# [TEXT PROVIDED]
----------

16. It seems to me too extreme a view to say that all work done to one's anatomy must necessarily be private or personal and must necessarily fall within the exception contained in sec. 51(1). It might be thought that such a view was espoused in Norman v. Golder (1945) 26 T.C. 293 where Lord Greene said at p. 298:

"True it is that if you do not get yourself well and so incur expenses to doctors you cannot carry on your trade or profession, and if you do not carry on your trade or profession you will not earn an income, and if you do not earn an income the Revenue will not get any tax. The same thing applies to the food you eat and the clothes that you wear. But expenses of that kind are not wholly and exclusively laid out for the purposes of the trade, profession or vocation. They are laid out in part for the advantage and benefit of the taxpayer as a living human being. Paragraph (b) of the rule equally would exclude doctor's bills, because they are, in my opinion, expenses of maintenance of the party, his family, or a sum expended for a domestic or private purpose, distinct from the purpose of the trade or profession."

----------

# [SUPPLIED MATERIAL]
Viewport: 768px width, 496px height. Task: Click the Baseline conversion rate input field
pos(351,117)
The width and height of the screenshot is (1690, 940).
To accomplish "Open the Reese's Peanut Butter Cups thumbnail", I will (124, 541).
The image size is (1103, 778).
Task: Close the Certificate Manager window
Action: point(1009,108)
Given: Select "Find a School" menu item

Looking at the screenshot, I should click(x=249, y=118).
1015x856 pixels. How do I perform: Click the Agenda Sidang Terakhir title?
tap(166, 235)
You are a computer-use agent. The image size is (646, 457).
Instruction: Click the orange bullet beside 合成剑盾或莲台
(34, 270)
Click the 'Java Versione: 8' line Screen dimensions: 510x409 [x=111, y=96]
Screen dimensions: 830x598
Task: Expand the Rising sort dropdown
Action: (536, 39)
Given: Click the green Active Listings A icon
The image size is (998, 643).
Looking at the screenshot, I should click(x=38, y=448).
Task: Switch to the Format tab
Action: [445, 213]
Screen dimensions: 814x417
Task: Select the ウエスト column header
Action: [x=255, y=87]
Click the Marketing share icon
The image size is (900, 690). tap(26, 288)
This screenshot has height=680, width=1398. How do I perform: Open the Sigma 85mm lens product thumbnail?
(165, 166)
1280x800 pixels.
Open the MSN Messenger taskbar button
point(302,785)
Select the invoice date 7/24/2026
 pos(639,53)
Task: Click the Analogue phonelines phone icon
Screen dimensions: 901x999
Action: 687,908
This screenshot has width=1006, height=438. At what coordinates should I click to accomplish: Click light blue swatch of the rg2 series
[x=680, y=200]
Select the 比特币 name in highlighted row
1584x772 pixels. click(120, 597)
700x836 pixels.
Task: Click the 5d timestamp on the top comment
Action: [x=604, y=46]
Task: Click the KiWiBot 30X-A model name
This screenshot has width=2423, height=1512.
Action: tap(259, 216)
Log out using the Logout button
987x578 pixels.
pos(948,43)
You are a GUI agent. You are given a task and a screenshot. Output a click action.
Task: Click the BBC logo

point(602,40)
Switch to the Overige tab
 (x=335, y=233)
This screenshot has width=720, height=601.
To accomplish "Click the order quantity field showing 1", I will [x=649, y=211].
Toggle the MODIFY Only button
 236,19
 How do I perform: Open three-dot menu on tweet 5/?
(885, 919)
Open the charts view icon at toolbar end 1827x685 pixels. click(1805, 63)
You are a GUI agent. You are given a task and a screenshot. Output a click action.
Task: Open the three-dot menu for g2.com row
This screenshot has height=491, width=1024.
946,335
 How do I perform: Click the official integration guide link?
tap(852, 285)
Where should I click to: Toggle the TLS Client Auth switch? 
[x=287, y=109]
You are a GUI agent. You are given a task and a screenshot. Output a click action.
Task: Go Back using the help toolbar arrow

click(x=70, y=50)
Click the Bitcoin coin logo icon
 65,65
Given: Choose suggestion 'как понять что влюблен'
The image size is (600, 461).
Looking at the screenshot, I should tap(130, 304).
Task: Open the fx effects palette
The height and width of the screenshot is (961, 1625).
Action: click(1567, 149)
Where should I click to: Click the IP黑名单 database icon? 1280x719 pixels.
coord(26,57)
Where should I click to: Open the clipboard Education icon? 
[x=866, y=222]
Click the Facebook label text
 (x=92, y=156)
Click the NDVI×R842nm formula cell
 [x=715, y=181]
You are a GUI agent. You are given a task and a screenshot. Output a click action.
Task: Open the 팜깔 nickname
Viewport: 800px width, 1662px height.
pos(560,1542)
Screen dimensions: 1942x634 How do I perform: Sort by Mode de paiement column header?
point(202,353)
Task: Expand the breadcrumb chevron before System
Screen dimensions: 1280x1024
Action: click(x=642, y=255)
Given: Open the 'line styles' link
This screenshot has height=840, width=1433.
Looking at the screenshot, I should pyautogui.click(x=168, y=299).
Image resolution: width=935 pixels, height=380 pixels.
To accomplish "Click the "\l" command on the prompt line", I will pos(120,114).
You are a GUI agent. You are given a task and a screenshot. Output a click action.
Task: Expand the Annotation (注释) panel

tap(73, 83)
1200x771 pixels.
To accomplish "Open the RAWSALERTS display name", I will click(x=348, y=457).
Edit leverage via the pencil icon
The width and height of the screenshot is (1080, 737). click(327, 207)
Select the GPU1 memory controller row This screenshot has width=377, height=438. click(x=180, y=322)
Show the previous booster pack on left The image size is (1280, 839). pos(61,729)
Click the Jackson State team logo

----------

# [YOUR TASK]
Do these statements agree with the excerpt quoting Lord Greene? For each, answer yes or no and quote the words that decide it.
1. The writer holds that all work done to one's anatomy must fall within the exception in sec. 51(1).
2. Lord Greene says the same reasoning applies to food and clothing.
3. Lord Greene says that expenses of this kind are laid out wholly and exclusively for the purposes of the trade.

# [TASK RESULT]
1. No: "It seems to me too extreme a view to say that all work done to one's anatomy must necessarily be private or personal and must necessarily fall within the exception contained in sec. 51(1)."
2. Yes: "The same thing applies to the food you eat and the clothes that you wear."
3. No: "But expenses of that kind are not wholly and exclusively laid out for the purposes of the trade, profession or vocation."